At a press conference with Kast that day, Bukele was asked by a Chilean journalist about human rights concerns in El Salvador's State of Exception. Bukele proceeded to deliver an eight minute diatribe against human rights organizations who he claims never advocated for the victims of gang violence [editor's note -- not true], but only pushed for the human rights of the murderers and rapists in prison:
National Prayer Breakfast in Washington D.C.

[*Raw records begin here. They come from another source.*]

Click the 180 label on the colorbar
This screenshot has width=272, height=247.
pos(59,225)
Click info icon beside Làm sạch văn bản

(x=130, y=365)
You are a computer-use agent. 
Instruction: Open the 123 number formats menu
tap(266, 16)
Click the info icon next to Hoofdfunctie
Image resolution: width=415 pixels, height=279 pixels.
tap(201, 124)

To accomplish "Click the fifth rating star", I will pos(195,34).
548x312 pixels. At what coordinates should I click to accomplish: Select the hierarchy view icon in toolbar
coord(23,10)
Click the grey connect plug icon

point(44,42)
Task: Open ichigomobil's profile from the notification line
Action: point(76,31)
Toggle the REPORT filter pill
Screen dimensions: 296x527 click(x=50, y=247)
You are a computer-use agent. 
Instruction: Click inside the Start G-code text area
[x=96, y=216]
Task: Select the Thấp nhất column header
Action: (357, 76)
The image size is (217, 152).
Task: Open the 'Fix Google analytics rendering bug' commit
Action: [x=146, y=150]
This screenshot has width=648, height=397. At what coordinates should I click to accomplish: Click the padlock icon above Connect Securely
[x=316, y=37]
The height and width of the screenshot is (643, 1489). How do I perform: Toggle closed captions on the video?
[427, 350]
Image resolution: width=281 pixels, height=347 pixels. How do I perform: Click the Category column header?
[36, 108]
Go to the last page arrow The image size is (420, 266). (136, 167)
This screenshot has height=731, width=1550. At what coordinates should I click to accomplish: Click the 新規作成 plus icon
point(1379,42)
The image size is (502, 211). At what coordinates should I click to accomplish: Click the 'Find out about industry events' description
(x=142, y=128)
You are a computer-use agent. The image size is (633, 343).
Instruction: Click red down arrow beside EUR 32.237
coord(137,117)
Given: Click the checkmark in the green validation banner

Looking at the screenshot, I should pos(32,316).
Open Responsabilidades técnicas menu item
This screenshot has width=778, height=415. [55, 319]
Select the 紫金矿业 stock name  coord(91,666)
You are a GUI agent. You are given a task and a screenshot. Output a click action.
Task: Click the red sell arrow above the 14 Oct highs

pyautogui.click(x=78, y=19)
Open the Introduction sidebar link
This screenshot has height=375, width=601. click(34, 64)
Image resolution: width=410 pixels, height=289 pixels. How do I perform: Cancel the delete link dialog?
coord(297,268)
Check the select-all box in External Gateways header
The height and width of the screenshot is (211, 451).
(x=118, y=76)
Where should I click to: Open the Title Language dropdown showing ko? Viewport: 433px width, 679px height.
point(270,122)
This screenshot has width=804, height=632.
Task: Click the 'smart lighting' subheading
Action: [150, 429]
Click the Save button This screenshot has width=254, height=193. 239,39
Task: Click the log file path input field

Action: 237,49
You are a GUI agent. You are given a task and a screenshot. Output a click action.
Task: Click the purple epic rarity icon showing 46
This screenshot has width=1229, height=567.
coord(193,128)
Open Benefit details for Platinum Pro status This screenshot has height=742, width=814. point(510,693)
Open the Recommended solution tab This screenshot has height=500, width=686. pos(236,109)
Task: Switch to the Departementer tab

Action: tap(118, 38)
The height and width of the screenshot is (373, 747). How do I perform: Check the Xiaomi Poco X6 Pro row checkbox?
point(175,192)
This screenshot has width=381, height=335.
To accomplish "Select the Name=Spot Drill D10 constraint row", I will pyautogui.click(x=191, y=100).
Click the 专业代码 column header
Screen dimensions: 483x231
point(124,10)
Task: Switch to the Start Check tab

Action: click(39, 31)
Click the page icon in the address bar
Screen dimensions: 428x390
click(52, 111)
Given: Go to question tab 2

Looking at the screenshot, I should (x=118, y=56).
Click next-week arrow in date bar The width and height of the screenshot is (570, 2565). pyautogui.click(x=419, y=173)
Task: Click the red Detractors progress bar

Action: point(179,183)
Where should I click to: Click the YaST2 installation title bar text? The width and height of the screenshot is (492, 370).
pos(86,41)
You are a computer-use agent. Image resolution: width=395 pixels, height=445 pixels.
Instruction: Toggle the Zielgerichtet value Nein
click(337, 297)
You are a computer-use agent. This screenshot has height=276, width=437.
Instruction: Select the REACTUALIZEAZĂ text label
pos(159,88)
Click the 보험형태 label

Turning from the subject of prisons back to thanking God, Bukele showed up on February 5 as an invited guest at the National Prayer Breakfast in Washington, D.C. Bukele told the assembled politicians and faith leaders, that they should ask God for wisdom, and that only prayer answered by God could explain the "miracle" of the reduction in criminal violence in El Salvador:
As part of Donald Trumps' remarks at the prayer breakfast, he praised Bukele as a "great ally" and then proceeded to tell those assembled, with classic Trump exaggeration, that Bukele builds prisons so big you can't see all the way from one end to the other.
These public appearances of Bukele illustrate a recurrent theme in his discourse. He is completely unapologetic for a harsh regime of mass incarceration, regardless of allegations of human rights abuses and arbitrary detentions of innocents. At the same time, he will wrap himself in the trappings of religion, suggesting that his administration is in line with a divine plan. The earliest example of this was Bukele's incursion into the Legislative Assembly with armed troops in February 2020 to demand the legislature approve a loan to fund his security plan. Taking a seat in front of his allies, Bukele said he was offering a prayer, before getting up, leaving and telling his supporters outside that prayer had led him to give lawmakers another week to accede to his demands.
Today, with a Legislative Assembly that agrees to all his requests instantly, Bukele tells the public his prayers are being answered.